_阅读节选_.
-*-*-
这里是打开所有GPIO的时钟,如下图的手册说明:

然后程序主要的部分是PLL配置了:

 /* Initialize PLL */

/* PLL will be the source for MCG CLKOUT so the core, system, and flash clocks are derived from it */

mcg_clk_hz = pll_init(CLK0_FREQ_HZ, /* CLKIN0 frequency */

LOW_POWER, /* Set the oscillator for low power mode */

CLK0_TYPE, /* Crystal or canned oscillator clock input */

PLL0_PRDIV, /* PLL predivider value */

PLL0_VDIV, /* PLL multiplier */

MCGOUT); /* Use the output from this PLL as the MCGOUT */

/* Check the value returned from pll_init() to make sure there wasn't an error */

if (mcg_clk_hz < 0x100)
-*-*-
_给定指令 A_. 找出记录中所有含有字符串“computer”的行,并逐行列出。

_所给数据_.
-*-*-
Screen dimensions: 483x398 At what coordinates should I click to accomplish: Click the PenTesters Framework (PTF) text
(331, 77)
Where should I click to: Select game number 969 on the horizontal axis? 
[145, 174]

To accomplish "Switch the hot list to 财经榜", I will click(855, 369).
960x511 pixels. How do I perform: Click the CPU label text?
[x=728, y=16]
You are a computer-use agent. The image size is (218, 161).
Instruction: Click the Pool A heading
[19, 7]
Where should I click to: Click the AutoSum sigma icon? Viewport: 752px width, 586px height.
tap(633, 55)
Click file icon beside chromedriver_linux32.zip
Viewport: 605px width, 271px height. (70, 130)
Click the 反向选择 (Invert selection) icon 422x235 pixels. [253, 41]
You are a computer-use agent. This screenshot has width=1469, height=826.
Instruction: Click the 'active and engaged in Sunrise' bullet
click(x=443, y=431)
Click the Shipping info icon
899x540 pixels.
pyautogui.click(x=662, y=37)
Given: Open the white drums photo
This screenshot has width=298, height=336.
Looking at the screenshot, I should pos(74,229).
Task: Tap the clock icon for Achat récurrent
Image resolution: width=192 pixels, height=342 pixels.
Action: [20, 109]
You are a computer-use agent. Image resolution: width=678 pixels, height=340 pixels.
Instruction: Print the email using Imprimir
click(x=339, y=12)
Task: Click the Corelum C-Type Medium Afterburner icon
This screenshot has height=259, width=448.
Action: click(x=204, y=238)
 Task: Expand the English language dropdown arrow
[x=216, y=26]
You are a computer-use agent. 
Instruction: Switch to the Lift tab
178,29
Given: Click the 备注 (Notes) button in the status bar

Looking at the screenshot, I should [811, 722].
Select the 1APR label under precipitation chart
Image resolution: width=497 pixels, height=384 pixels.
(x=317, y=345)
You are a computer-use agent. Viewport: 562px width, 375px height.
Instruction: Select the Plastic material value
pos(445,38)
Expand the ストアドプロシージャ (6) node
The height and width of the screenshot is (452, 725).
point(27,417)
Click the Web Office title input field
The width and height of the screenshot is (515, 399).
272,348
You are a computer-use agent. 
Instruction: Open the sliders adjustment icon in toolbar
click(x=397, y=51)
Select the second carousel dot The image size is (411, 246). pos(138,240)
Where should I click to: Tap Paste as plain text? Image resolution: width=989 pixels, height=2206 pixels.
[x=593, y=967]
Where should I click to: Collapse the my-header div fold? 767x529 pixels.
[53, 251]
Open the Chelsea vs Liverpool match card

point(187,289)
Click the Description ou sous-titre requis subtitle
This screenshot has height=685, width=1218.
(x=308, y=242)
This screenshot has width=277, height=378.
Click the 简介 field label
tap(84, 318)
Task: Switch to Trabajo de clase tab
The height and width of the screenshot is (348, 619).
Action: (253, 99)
-*-*-
_给定指令 B_. 将PLL配置节选中的这句注释译成中文:“PLL will be the source for MCG CLKOUT so the core, system, and flash clocks are derived from it”。

_正确结果 A_.
You are a computer-use agent. The image size is (218, 161).
You are a computer-use agent. This screenshot has width=1469, height=826.
You are a computer-use agent. Image resolution: width=678 pixels, height=340 pixels.
You are a computer-use agent. 
You are a computer-use agent. Viewport: 562px width, 375px height.
You are a computer-use agent. 

_正确结果 B_. PLL将作为MCG CLKOUT的时钟源,因此内核、系统和闪存时钟都由它派生。